▸ **Given task**:
From the Solr thread, extract verbatim the passage that begins at the words "On Feb 16, 2015, at" and stops after the words "folding (cf. http://www.unicode.org/reports/tr30/tr30-4.html)".

▸ **Text extract**:
•••
On Feb 16, 2015, at 4:54 PM, Levy, Michael <[log in to unmask]> wrote:
> I think you can accomplish what you want by using ICUFoldingFilterFactory
> https://wiki.apache.org/solr/AnalyzersTokenizersTokenFilters#solr.ICUFoldingFilterFactory
>
> which should simply perform ICU (cf http://site.icu-project.org/) based character folding (cf. http://www.unicode.org/reports/tr30/tr30-4.html)
>
> In schema.xml I generally have in both index and query:
>
> <tokenizer class="solr.StandardTokenizerFactory"/>
> <filter class="solr.ICUFoldingFilterFactory" />
For unknown reasons, I was unable to load the ICUFoldingFilterFactory, but nonetheless, my interface works as expected. And I was able to do this after a combination of things. First, I needed to tell the indexer my content was Spanish, and after doing so, Solr parses things correctly. Second, I needed to explicitly tell my Web browser that the search form and returned content were using UTF-8. This was done the HTTP content-type header, the HTML meta tag, and even in the HTML form. Geesh! Through this whole process I also learned about Solr’s edismax (extended dismax) handler. Edismax supports free form queries as well as Boolean logic. solr++ But also solr+- because Solr is getting more and more and more complicated. —Eric “Lost In Chicago” Morgan
|
•••
▸ **Data block**:
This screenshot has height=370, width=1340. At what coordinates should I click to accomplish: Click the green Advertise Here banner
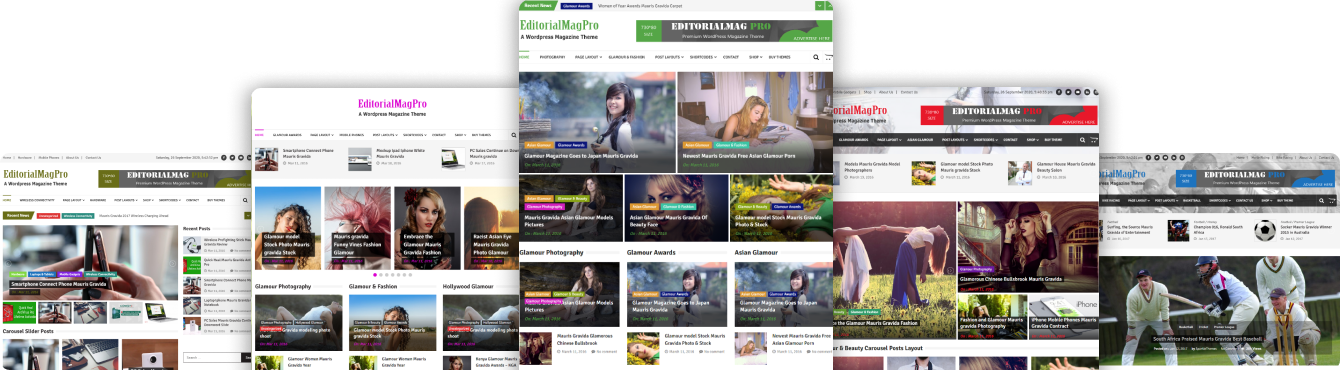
•••
▸ **Final answer**:
On Feb 16, 2015, at 4:54 PM, Levy, Michael <[log in to unmask]> wrote:
> I think you can accomplish what you want by using ICUFoldingFilterFactory
> https://wiki.apache.org/solr/AnalyzersTokenizersTokenFilters#solr.ICUFoldingFilterFactory
>
> which should simply perform ICU (cf http://site.icu-project.org/) based character folding (cf. http://www.unicode.org/reports/tr30/tr30-4.html)